--- EXTRACTED INFORMATION ---

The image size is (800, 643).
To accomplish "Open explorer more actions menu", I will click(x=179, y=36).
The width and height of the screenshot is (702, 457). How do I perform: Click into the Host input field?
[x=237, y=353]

---
--- EXTRACTED INFORMATION ---

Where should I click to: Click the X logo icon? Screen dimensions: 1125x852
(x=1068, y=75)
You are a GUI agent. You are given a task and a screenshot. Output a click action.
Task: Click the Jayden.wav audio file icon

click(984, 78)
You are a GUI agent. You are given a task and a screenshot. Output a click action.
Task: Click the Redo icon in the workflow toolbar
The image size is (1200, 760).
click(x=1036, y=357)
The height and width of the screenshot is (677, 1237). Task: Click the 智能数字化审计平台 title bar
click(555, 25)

---

> _WHAT TO PRODUCE_
Rewrite the lines that begin at the line containing "The height and" and end with the line containing "click(555, 25)", swapping "title bar" for "header" and keeping everything else the same.

> _SOLUTION TO THE PROBLEM_
The height and width of the screenshot is (677, 1237). Task: Click the 智能数字化审计平台 header
click(555, 25)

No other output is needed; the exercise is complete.